Another nurse who took care of Duncan at Texas Health Presbyterian Hospital, 29-year-old Amber Vinson, also caught Ebola. On Friday, Emory University Hospital in Atlanta said in a statement that Vinson is “making good progress,” and tests no longer detect Ebola in her blood.
But Vinson “remains within Emory’s Serious Communicable Diseases Unit for supportive care,” the hospital said.
Mayor: 'No Reason for New Yorkers to Be Alarmed'
Spencer, meanwhile, remained in isolation at New York’s Bellevue Hospital after tests showed he had Ebola Thursday night.
Hoping not to repeat the same missteps made in Dallas, city officials jumped into action on Thursday night. They activated an emergency operations center in Brooklyn to track down anyone who might have come into contact with Spencer. Speaking in both English and Spanish, New York Mayor Bill de Blasio gave a calming message to the city, the most populous in the nation.
“There is no reason for New Yorkers to be alarmed,” he said. “Ebola is very difficult to contract.”
“New Yorkers who have not been exposed to a patient’s bodily fluids are not at all at risk,” he said.

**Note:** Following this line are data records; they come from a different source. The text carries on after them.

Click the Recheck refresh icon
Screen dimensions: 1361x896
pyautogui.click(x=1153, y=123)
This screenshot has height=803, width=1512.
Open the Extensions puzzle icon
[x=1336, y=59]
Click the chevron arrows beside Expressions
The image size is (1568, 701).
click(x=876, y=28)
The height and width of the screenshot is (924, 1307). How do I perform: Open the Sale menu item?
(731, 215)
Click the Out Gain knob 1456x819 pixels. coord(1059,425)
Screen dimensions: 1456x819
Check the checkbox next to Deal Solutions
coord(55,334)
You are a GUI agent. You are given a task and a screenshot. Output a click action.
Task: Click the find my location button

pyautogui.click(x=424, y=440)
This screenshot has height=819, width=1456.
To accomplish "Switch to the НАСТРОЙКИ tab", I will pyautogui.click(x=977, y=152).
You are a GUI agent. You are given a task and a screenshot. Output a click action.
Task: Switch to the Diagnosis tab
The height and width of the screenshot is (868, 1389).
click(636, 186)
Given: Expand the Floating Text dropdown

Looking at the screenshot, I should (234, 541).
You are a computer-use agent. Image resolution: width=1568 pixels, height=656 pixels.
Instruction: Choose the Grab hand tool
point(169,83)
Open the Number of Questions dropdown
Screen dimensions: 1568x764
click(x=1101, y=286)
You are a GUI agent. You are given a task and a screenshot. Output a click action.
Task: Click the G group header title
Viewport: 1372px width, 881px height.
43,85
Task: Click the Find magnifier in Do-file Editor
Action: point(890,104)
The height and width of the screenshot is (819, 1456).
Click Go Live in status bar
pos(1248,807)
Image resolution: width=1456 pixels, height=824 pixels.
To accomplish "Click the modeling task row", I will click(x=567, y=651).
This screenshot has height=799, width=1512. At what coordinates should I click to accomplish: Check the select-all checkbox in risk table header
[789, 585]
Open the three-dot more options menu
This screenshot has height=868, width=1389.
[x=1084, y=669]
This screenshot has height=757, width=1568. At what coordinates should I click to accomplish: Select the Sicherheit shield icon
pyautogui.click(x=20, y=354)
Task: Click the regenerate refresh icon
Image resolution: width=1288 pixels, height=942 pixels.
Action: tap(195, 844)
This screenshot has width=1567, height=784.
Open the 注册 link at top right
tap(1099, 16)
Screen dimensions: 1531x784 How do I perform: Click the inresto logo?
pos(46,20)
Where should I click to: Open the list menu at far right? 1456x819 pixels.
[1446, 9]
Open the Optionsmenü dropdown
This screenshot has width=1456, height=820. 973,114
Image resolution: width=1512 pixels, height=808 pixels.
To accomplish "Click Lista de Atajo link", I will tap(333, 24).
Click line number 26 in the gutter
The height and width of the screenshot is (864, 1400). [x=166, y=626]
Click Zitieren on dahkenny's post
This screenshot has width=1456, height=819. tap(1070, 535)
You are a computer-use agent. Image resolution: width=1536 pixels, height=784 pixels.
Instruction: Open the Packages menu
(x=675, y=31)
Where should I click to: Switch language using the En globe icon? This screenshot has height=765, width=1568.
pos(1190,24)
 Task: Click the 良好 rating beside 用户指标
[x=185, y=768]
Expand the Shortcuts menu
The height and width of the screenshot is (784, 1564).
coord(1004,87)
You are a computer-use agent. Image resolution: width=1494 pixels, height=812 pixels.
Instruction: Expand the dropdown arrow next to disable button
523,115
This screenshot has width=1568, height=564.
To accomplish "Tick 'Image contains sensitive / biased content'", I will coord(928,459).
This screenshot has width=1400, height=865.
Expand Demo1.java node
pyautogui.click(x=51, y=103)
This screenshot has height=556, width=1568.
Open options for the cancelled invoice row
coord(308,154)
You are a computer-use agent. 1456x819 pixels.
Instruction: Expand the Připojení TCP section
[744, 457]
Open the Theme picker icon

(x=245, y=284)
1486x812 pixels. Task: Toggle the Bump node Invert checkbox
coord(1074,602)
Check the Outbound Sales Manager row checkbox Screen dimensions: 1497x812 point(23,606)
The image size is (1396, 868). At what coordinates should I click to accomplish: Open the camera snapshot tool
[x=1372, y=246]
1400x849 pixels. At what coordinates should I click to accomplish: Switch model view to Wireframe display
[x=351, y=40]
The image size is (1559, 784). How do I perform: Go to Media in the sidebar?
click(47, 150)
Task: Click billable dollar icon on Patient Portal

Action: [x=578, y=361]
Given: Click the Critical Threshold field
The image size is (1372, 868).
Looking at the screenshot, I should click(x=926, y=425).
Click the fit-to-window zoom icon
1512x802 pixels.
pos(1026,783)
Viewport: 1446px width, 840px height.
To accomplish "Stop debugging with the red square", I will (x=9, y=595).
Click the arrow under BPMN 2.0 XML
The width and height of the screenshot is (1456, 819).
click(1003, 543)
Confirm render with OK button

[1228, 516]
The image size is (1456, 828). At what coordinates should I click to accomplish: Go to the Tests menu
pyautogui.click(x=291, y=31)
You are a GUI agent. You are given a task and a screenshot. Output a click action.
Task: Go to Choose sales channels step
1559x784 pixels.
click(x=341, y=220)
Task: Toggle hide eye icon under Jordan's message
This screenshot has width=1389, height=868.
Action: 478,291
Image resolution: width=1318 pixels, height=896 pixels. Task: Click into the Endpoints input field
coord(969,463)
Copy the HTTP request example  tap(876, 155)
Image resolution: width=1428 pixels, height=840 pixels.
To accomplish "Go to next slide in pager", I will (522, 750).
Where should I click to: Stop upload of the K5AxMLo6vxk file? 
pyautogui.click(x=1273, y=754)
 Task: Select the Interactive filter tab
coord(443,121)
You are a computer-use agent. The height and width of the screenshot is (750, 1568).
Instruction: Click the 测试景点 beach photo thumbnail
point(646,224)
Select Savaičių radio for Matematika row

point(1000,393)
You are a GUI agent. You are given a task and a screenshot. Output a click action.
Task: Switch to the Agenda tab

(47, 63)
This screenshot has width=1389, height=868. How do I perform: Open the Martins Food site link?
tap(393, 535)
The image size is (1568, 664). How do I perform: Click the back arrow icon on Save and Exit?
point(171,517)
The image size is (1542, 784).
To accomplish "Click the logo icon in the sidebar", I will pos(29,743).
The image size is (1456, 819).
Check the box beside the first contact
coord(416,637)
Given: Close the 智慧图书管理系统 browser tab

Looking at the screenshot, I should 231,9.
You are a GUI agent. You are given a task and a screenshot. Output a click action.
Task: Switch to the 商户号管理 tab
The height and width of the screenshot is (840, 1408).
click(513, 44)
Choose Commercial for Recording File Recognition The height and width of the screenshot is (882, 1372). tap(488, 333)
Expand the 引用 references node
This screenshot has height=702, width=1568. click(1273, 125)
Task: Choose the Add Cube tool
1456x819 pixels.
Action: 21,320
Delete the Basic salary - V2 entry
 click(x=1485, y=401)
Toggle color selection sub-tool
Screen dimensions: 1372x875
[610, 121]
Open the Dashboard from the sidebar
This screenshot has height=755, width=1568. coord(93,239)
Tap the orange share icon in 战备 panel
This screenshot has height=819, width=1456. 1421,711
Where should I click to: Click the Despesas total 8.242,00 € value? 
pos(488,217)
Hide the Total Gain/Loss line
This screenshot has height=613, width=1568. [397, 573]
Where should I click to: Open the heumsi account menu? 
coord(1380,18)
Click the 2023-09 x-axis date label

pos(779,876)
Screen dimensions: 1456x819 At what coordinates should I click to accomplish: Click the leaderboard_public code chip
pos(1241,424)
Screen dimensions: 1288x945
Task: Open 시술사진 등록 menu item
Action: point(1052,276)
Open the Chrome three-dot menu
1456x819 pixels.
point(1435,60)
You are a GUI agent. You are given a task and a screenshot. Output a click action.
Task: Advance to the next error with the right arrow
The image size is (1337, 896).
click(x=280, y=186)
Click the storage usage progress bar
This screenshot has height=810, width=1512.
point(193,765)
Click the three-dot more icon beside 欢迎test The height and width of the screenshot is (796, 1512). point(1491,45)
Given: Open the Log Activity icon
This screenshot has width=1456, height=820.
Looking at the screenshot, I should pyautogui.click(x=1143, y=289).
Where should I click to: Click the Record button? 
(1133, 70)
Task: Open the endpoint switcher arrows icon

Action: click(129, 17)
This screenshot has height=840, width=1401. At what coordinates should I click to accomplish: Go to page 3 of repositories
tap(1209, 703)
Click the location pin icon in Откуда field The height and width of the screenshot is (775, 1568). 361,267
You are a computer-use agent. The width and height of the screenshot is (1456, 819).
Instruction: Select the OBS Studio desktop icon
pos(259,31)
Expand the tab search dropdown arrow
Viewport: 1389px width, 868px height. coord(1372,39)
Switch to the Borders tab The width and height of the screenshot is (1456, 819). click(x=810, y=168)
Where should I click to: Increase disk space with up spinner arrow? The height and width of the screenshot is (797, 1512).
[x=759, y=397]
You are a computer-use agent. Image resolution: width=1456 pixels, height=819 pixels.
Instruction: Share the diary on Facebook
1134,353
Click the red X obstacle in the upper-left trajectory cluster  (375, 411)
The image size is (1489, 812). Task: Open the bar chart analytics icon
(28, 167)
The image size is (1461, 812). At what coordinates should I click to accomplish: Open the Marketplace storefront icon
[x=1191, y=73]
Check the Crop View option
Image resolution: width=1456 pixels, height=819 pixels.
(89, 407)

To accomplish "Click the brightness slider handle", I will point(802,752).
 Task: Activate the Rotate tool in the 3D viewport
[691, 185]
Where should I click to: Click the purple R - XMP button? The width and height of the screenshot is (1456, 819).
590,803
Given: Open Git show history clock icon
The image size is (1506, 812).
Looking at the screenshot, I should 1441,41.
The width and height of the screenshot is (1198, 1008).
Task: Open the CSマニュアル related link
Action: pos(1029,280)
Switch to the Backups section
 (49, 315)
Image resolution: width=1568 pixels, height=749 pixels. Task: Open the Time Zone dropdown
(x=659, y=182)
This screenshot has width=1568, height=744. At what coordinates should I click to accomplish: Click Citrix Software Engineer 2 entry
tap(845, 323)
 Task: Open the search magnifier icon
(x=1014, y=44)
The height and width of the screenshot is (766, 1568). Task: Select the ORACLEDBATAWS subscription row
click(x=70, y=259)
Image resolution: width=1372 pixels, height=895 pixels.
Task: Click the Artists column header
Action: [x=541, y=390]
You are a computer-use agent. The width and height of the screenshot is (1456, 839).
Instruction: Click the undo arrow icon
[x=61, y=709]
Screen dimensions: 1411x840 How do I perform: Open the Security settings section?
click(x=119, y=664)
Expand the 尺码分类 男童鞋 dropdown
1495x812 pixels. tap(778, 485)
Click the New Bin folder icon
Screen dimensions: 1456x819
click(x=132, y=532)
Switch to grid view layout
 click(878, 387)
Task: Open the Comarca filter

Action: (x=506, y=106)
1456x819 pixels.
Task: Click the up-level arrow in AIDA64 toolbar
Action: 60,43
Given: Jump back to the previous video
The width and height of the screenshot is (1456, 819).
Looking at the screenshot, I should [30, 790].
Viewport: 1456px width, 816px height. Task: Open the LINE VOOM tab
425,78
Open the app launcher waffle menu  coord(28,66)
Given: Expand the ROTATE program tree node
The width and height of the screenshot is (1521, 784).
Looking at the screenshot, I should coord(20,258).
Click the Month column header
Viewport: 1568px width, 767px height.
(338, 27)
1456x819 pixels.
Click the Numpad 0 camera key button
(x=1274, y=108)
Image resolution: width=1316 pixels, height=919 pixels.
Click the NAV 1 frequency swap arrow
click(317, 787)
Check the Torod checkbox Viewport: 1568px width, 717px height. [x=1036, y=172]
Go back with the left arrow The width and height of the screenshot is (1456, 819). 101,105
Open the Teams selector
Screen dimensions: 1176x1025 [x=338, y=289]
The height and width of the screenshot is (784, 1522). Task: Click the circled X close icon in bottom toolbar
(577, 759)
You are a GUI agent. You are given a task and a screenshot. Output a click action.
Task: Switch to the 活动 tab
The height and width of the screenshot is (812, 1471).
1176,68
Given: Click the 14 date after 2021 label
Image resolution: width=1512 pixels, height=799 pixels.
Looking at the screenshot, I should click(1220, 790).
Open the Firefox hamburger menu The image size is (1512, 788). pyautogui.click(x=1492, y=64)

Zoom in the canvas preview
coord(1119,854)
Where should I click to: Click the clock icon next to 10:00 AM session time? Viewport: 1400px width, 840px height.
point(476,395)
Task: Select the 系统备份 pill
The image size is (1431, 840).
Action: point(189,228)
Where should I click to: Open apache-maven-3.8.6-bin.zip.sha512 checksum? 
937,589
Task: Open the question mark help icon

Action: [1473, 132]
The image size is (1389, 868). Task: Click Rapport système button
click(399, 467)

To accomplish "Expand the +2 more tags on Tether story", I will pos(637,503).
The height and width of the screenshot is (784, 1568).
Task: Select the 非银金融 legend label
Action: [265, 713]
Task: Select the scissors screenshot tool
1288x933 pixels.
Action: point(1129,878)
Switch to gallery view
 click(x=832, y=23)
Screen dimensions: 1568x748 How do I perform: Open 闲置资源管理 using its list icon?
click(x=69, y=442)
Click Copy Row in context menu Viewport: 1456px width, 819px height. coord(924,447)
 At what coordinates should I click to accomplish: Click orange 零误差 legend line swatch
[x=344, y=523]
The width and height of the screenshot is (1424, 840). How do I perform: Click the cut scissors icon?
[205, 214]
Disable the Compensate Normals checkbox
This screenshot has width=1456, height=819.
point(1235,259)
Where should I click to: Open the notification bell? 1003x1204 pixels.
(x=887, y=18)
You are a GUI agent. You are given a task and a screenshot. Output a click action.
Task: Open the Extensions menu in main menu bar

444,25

“We have been preparing for months for the threat posed by Ebola. We have clear and strong protocols which are being scrupulously followed,” he said.
CDC Director Tom Frieden, MD, said the agency had been in close contact with Bellevue since before Spencer was admitted, helping that facility prepare for the possibility of caring for Ebola patients.
Frieden said another strike team of CDC Ebola response experts was on the way to assist the medical staff who are caring for the doctor.
De Blasio said other hospitals in the city are also prepared in case more patients come forward.
“We had the advantage of learning from the Dallas experience,” Cuomo said.
Retracing Spencer's Steps
Cuomo said they’ve identified four people Spencer may have had close contact with when he was having symptoms. One of those people is his fiancee. He said all are being quarantined.
Spencer didn't have symptoms when he returned to the U.S., said Mary Travis Bassett, MD, New York City’s health commissioner.
He was rushed to Bellevue and isolated on Thursday morning after he reported a 100.3-degree fever and vomiting to health authorities. A blood test confirmed the Ebola infection a few hours later.
“He did not have a fever until [Thursday] morning,” Bassett said.
But Bassett stressed that his lack of symptoms made it very unlikely that he infected anyone else as he moved around the city. That’s because viral levels build in the body over time. People become more infectious the sicker they get.
“He did not have a stage of disease that would have created a risk of contagion on the subway,” she said.
Disease detectives are hard at work tracking any other people who might have been in contact with him. Bassett said they'll use the travel history on his metro card to follow his movements.
Spencer is the ninth person to be treated for Ebola in the U.S. since the recent outbreak in West Africa began. All but two have been health care workers.
Robert Lowes of Medscape Medical News contributed to this story.